Na gut, “unbekannt” ist leicht übertrieben, denn natürlich kennt inzwischen wohl fast jeder, der in der Gegend südlich von Houston, Texas, unweit der Golfküste lebt, die etwa drei bis vier Millimeter langen roten Insekten. Doch wissenschaftlich sind diese Ameisen bisher noch nicht klar identifiziert: Sicher ist, dass sie enge Verwandte von Paratrechina pubens sind, die auch als “Crazy Caribbean Ant” bekannt ist. Aber die Unterschiede sind groß genug, dass die Forscher der Texas A&M-Universität sie bisher nur als “near pubens”, also der verrückten Karibikameise nahe stehend, einordnen wollten.
Wissenschaftlich mag diese Ameise ja noch ungetauft sein, aber in der Praxis hat sich bereits ein Name etabliert: Crazy-Rasberry-Ameise, benannt nach ihrem Entdecker. Und das ist sicher, neben der erstaunlichen Fortpflanzungsfähigkeit dieser neuen Ameisenart (dazu gleich noch mehr) das Außergewöhnlichste an der Geschichte. Denn Tom Rasberry ist kein Wissenschaftler, sondern ein Kammerjäger.

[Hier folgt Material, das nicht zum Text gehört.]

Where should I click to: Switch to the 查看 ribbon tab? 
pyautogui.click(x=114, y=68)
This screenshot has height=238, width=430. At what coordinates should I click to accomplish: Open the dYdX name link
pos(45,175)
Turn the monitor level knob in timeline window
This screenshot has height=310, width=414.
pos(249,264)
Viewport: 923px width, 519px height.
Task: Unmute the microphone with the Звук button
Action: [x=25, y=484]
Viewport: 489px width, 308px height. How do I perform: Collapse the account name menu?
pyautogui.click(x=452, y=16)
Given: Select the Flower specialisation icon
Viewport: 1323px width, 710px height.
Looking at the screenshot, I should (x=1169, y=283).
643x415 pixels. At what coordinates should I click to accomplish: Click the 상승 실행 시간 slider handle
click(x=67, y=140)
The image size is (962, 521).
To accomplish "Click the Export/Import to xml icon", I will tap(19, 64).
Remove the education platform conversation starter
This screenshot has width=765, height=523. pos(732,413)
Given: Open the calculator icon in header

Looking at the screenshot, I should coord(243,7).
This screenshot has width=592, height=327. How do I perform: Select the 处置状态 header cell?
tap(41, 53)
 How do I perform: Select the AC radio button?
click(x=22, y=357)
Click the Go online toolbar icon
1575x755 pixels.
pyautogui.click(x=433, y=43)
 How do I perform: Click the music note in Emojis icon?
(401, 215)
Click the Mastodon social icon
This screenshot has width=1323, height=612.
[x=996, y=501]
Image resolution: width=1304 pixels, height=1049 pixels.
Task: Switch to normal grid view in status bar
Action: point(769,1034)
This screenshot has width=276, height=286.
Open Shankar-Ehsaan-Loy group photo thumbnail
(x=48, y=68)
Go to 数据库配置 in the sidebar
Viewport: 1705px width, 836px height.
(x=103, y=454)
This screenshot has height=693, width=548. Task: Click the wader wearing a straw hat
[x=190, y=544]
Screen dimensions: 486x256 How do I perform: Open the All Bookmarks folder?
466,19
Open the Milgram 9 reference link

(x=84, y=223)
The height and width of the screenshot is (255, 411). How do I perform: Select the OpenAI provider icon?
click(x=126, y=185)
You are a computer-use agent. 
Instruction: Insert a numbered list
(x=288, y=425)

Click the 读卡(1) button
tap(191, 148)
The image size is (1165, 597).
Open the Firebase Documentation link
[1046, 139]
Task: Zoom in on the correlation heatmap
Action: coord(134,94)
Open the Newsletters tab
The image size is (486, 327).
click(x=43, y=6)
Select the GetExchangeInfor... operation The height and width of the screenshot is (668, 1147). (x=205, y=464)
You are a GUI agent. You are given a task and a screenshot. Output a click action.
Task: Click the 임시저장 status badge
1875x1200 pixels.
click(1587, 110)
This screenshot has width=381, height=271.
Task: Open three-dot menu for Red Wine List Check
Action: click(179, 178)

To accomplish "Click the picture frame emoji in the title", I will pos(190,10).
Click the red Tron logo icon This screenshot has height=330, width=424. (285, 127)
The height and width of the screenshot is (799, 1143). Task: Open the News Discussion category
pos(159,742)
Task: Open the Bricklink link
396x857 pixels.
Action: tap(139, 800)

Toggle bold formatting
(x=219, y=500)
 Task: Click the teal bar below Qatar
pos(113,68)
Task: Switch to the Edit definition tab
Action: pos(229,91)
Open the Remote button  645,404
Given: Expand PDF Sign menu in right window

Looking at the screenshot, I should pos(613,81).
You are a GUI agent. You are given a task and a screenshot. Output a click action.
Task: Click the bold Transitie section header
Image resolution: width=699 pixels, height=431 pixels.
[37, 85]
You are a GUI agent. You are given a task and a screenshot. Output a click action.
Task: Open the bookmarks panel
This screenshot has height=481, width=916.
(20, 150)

Ihm waren vor sechs Jahren erstmals diese kleinen, zum Glück nicht all zu bissigen Ameisen aufgefallen, die den ihrerseits sehr bissigen (und zudem noch mit einem Giftstachel am Hinterleib ausgestatteten) Feuerameisen nachstellen. Damals seien es ein paar Tausend gewesen, die er mit Insektengift scheinbar leicht unter Kontrolle kriegen konnte, erzählte er der “New York Times” – doch im Jahr darauf kehrten sie Millionenfach zurück. Denn diese Rasberry-Ameisen – bleiben wie mal vorerst bei diesem Namen – leben in Kolonien mit mehreren Ameisenköniginnen; die vergleichsweise kleinen Kolonien (mehrere Hundert bis ein paar Tausend Individuen) bilden sehr schnell Ableger in ihrer unmittelbaren Nachbarschaft. Gängige Bekämpfungsmethoden scheinen bisher kaum zu helfen.
Inzwischen haben sich diese Ameisen so stark vermehrt, dass sie mit ihrer Masse die Gärten und Wälder wie mit einem Teppich bedecken können und gelegentlich schon zu Kurzschlüssen in elektrischen Schaltkästen führten. Und sie bedrohen die gefürchtete Rote Feuerameise, nicht nur als Fressfeind, sondern auch als Konkurrent um Futter und Lebensraum. Diesen Feuerameisen – einer invasiven Spezies, die erst in den 20-er Jahren des 20. Jahrhunderts eingeschleppt wurde – würde in Texas sicher niemand eine Träne nachweinen: Ihre Bisse sind schmerzhaft, zahlreich (mehr als jeder zehnte Texaner wird jährlich Opfer einer Feuerameisen-Attacke) und, wenn sie Allergien oder Schockreaktionen auslösen, eine Gefahr für die Gesundheit oder gar das Leben.
Im Vergleich dazu ist diese neue Ameisenart eher nur lästig. Aber wenn sie zu zahlreich werden, birgt dies auch Gefahren, vor allem für Haustiere: Angeblich sollen verrückte Karibikameisen den Tod von Hühnern und sogar von Rindern verursacht haben, indem sie die Atemwege der Tiere verstopften.